With the pictures left out, please return exactly the line holding "1456x826 pixels." and each following line until the entries end.

═══ Exercise inputs ═══

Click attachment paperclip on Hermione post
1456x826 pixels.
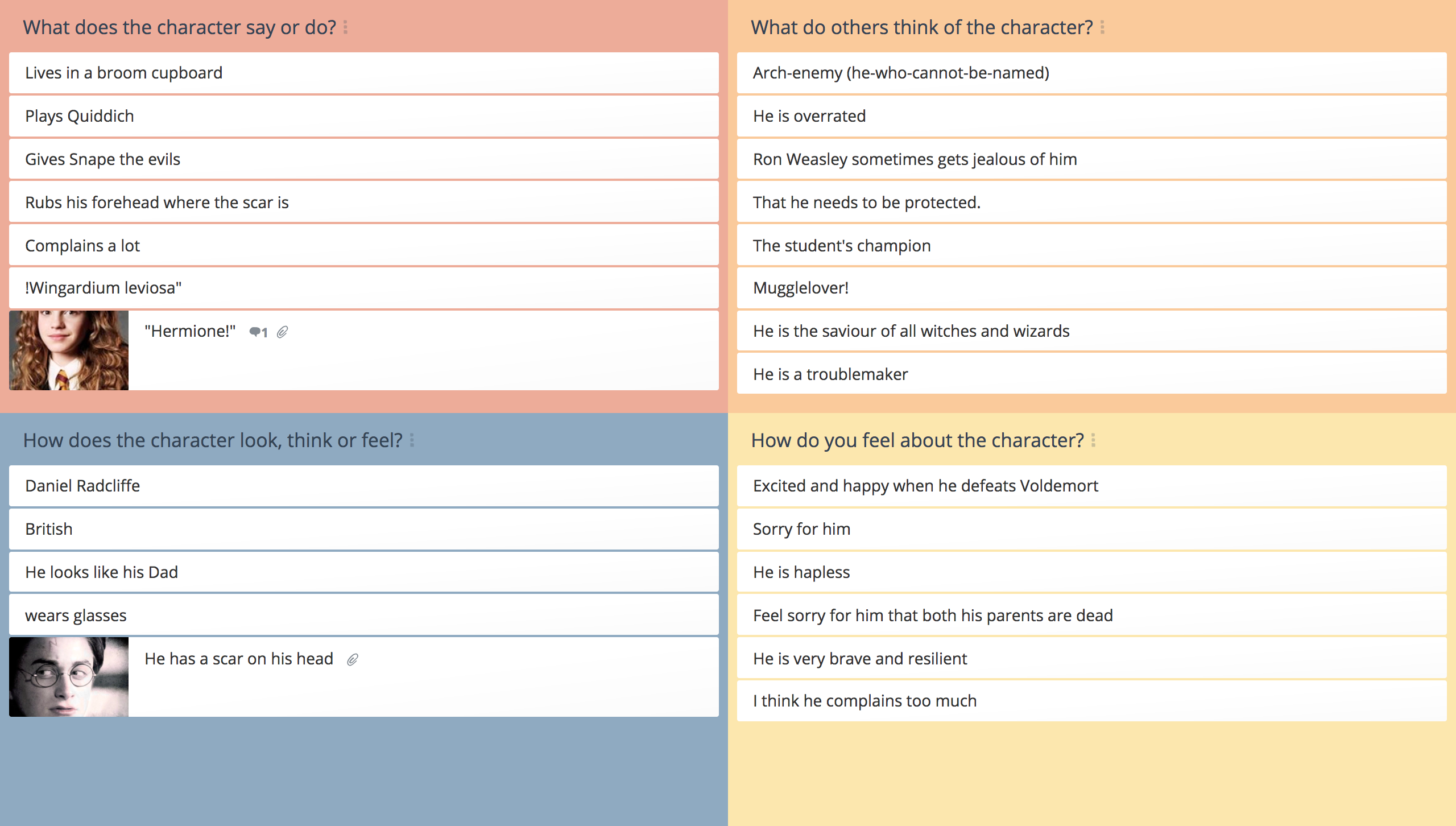[x=283, y=332]
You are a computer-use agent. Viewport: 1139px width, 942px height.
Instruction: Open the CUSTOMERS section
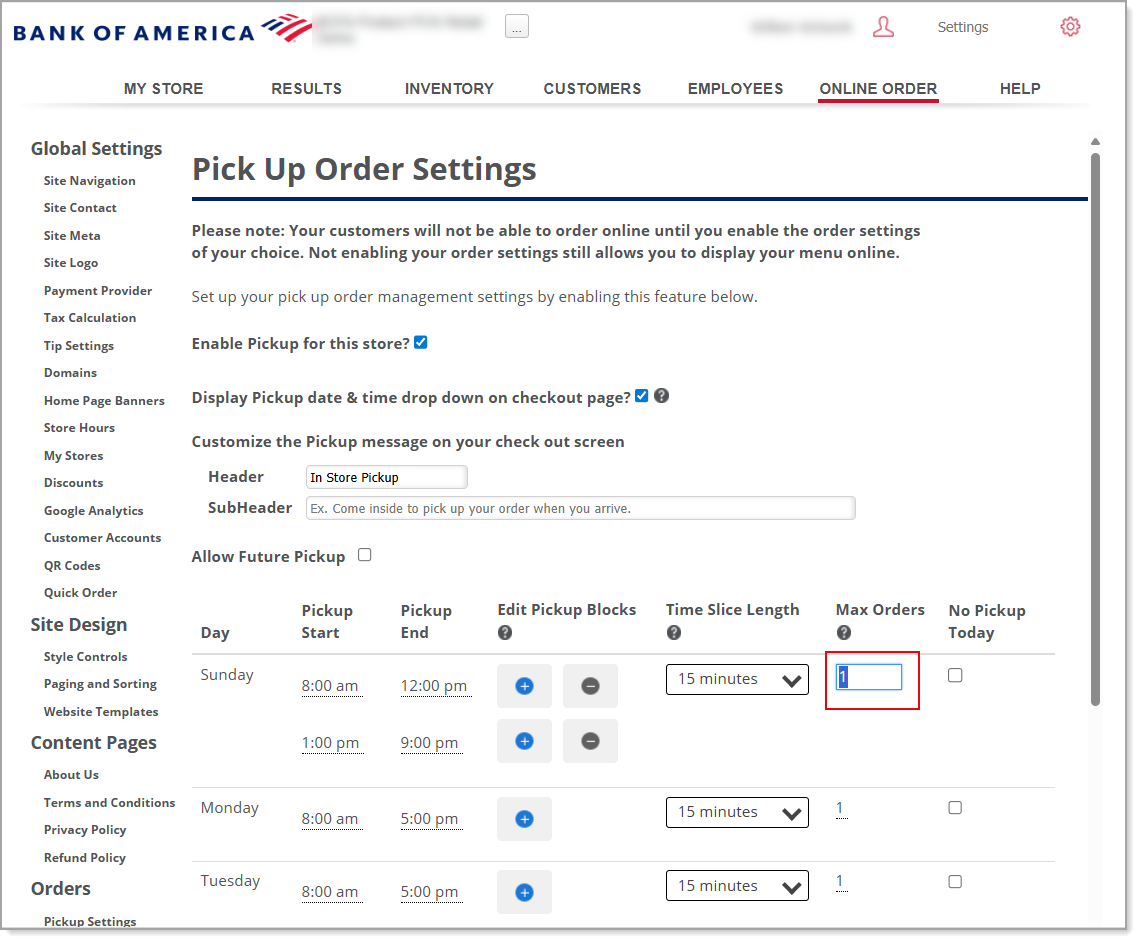[592, 88]
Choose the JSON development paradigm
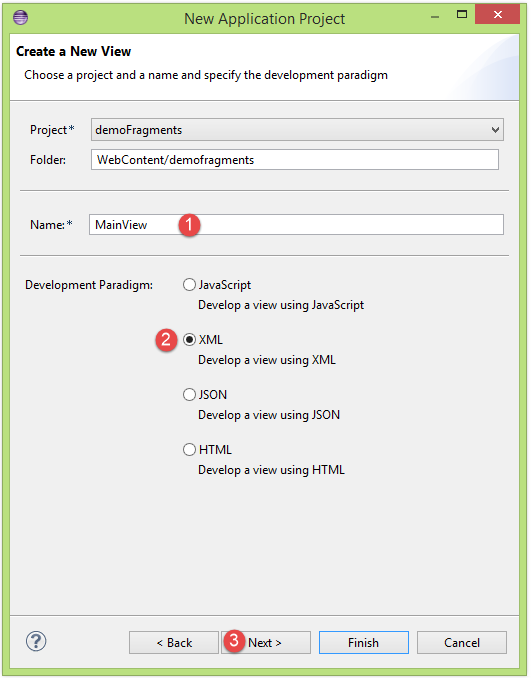This screenshot has width=531, height=678. click(189, 395)
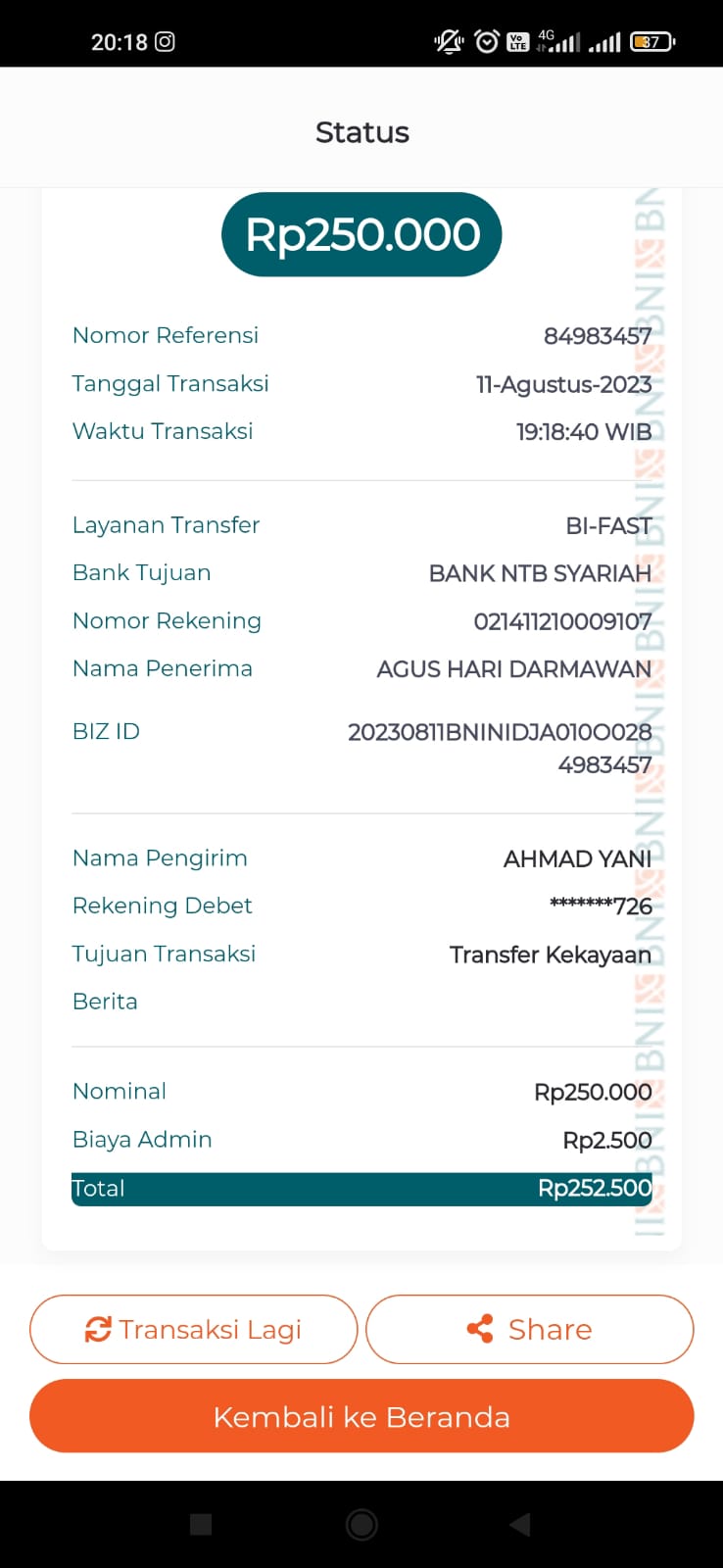Tap the account number 021411210009107

[562, 621]
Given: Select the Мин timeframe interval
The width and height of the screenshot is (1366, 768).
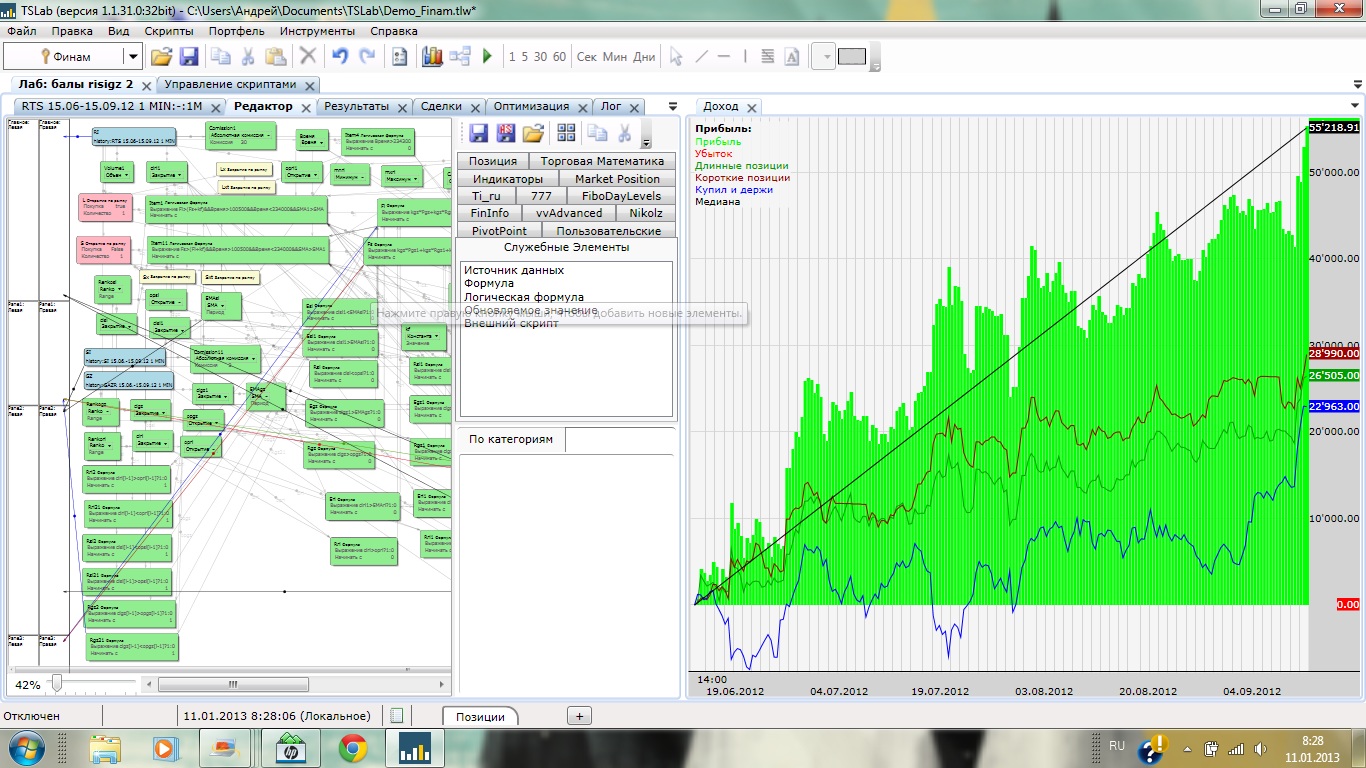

═══

▸ Output for this exercise
1456x826 pixels.
[x=283, y=332]
You are a computer-use agent. Viewport: 1139px width, 942px height.
Instruction: Open the CUSTOMERS section
[592, 88]
Choose the JSON development paradigm
This screenshot has width=531, height=678. click(189, 395)
Tap the account number 021411210009107

[562, 621]
Given: Select the Мин timeframe interval
The width and height of the screenshot is (1366, 768).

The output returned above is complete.